### Data listing
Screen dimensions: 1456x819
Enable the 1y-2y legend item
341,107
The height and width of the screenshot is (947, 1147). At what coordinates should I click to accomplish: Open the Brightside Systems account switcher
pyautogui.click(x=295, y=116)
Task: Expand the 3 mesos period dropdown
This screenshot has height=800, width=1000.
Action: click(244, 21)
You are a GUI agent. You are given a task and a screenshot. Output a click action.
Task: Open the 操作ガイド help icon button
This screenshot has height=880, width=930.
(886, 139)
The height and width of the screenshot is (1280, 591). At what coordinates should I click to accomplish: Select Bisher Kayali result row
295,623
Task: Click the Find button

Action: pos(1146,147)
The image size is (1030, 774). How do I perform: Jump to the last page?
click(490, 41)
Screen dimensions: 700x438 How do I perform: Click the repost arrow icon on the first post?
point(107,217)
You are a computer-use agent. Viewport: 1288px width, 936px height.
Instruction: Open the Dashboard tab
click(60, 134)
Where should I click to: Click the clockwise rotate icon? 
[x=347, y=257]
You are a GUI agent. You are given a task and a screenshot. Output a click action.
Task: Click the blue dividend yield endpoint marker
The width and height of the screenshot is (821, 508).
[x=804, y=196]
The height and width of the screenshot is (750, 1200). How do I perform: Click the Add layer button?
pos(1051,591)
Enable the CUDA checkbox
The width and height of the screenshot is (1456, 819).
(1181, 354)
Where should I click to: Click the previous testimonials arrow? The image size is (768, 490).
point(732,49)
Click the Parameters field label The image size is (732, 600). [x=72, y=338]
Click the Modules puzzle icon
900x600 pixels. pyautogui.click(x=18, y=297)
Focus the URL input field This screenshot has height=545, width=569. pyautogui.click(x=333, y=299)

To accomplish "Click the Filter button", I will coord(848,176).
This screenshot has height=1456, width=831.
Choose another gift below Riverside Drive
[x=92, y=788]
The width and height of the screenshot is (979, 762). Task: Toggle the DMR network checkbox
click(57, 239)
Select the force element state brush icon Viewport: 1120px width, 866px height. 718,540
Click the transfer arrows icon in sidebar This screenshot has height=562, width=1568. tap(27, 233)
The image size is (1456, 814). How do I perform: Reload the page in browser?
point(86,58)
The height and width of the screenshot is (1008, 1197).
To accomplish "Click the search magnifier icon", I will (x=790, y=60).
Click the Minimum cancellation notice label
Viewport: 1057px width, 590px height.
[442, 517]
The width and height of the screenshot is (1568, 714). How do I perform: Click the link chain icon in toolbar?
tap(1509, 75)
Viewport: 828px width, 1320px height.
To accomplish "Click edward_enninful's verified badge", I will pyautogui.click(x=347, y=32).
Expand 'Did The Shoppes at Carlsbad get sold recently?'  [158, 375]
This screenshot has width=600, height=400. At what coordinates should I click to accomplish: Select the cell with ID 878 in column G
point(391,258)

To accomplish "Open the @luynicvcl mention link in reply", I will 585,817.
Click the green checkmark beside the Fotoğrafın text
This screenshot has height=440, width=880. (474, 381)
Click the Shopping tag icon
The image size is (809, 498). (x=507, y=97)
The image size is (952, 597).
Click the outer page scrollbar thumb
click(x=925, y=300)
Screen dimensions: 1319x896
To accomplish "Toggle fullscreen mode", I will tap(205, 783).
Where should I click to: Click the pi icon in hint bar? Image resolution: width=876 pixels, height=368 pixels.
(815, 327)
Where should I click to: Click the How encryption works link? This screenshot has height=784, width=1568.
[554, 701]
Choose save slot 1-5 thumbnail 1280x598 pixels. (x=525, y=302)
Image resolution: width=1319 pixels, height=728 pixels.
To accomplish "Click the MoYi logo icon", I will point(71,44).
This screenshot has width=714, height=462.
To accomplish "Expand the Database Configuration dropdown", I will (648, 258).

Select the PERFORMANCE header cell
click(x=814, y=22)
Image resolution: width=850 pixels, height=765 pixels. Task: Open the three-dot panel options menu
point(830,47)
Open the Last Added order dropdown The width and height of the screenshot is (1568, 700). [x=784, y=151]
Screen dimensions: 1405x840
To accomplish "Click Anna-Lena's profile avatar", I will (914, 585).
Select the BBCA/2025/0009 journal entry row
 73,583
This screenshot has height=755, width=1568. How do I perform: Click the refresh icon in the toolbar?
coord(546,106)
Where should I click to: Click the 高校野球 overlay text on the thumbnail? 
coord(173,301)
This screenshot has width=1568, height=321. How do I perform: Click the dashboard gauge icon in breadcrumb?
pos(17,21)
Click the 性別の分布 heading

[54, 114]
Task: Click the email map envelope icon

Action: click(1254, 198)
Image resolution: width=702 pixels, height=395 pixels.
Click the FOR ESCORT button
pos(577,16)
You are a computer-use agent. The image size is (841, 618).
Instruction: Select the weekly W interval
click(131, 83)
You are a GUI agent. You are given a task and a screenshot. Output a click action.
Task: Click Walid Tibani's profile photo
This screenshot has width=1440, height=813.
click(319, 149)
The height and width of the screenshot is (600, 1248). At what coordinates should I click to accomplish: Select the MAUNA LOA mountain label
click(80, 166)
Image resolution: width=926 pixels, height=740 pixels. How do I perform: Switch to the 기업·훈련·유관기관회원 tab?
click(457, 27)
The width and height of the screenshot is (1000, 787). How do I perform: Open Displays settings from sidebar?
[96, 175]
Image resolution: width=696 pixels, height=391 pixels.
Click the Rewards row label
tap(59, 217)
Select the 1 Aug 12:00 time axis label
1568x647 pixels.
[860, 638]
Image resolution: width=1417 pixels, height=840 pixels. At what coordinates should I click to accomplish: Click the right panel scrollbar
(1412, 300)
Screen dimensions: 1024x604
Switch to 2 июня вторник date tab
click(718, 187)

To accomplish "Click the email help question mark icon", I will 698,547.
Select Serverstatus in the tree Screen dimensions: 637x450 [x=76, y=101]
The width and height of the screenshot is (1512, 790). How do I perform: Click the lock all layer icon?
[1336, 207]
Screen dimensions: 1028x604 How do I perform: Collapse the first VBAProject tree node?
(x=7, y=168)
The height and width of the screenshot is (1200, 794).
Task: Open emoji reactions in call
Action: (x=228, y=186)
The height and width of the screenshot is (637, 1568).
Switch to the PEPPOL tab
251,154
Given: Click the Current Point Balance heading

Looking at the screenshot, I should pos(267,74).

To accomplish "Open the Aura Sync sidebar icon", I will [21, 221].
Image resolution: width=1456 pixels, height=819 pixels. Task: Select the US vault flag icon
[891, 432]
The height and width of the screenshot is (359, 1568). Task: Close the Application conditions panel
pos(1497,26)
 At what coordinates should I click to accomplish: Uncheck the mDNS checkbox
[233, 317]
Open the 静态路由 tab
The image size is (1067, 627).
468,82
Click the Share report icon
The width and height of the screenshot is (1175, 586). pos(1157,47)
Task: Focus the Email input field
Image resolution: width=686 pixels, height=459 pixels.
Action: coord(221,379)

### What you should do
Report every line from the listing above where the string "field" can be found.

### Final answer
Click the Parameters field label The image size is (732, 600). [x=72, y=338]
Focus the URL input field This screenshot has height=545, width=569. pyautogui.click(x=333, y=299)
Task: Focus the Email input field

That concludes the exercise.